But then I found out that the mandatory requirements also covered the same subjects!

So I then realised that the problem is that Ministers have not understood how public and stakeholder  consultation actually works!


Looking at the immense amount of  documentation on this subject, I found absolutely excellent work by the Football Supporters Association, whose materials on Supporter engagement I strongly recommend. However, in its paper on Getting the foundations right (see image), it states that there is widespread scepticism and a lack of clarity about what ‘consultation’ means’


It may be right about scepticism, but totally wrong about consultation. There is no lack of clarity.

As readers of this blog know well, the rules of consultation are well established, very clear and mostly observed by hundreds of civil servants, local government officers, NHS Managers, and others on a daily basis.


And as Elizabeth Gammell and I pointed out in The Politics of Consultation, the problem lies with the politicians who prefer to use language loosely and who find it convenient to talk vaguely about participation, involvement, engagement, and consultation as if they were wholly interchangeable. What’s happened here probably is that in the legitimate desire to respond to public anxiety about the cherished game, they have committed to consultation without maybe fully recognising the true rigour of what they are proposing.

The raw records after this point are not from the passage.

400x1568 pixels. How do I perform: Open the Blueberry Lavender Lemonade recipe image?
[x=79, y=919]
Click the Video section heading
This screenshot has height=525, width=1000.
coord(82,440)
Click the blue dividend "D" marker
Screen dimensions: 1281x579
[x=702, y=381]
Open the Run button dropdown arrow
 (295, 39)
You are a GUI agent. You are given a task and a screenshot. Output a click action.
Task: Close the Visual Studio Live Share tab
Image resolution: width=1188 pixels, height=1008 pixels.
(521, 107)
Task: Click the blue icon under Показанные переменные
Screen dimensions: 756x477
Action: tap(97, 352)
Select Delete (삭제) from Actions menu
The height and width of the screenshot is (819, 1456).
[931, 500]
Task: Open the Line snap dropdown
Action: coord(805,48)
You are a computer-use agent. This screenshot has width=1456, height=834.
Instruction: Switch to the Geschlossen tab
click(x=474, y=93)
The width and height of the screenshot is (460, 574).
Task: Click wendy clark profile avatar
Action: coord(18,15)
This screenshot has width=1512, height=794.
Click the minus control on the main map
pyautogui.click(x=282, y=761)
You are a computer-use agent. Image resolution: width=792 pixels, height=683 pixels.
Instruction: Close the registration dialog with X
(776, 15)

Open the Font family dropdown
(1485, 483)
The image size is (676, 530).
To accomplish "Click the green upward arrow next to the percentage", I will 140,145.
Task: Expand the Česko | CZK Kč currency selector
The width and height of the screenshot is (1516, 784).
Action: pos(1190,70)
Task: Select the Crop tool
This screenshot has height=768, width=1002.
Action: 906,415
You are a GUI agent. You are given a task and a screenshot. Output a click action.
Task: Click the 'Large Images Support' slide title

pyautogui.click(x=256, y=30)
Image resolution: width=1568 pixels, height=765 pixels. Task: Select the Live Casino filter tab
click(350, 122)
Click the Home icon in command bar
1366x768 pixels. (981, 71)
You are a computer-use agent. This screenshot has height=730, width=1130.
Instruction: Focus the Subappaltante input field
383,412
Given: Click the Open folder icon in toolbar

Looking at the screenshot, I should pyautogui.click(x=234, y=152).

Reading between the lines, I fear that too many have assumed that consultation is merely sitting down with ‘representative’ groups of supporters and having a dialogue.


Best practice and legally-defendable consultation goes well beyond this, and (per the Gunning principles) include the need to begin when issues are at a formative stage, to provide sufficient information as to allow intelligent consideration with sufficient time to do so. I have no doubt that football supporters will be delighted if clubs and their owners are to be obliged to consult properly in this way. But is this quite what Ministers intend? And is it what the football authorities and the clubs think they’ve signed up to?


Amid this confusion, there is hope that interested Members of Parliament will work together to tidy up this confusion, and maybe, in the process, avoid some of the unintended consequences that have often resulted from hurried and ill-considered drafting of consultation obligations over the years.


Otherwise, we may have to rely upon retired Judges in the House of Lords to come off the bench (sorry again) to straighten out the uncertainty and avoid bequeathing the Regulator an avoidable problem and the game an unwanted distraction.


Please note I’ve avoided any reference to VAR!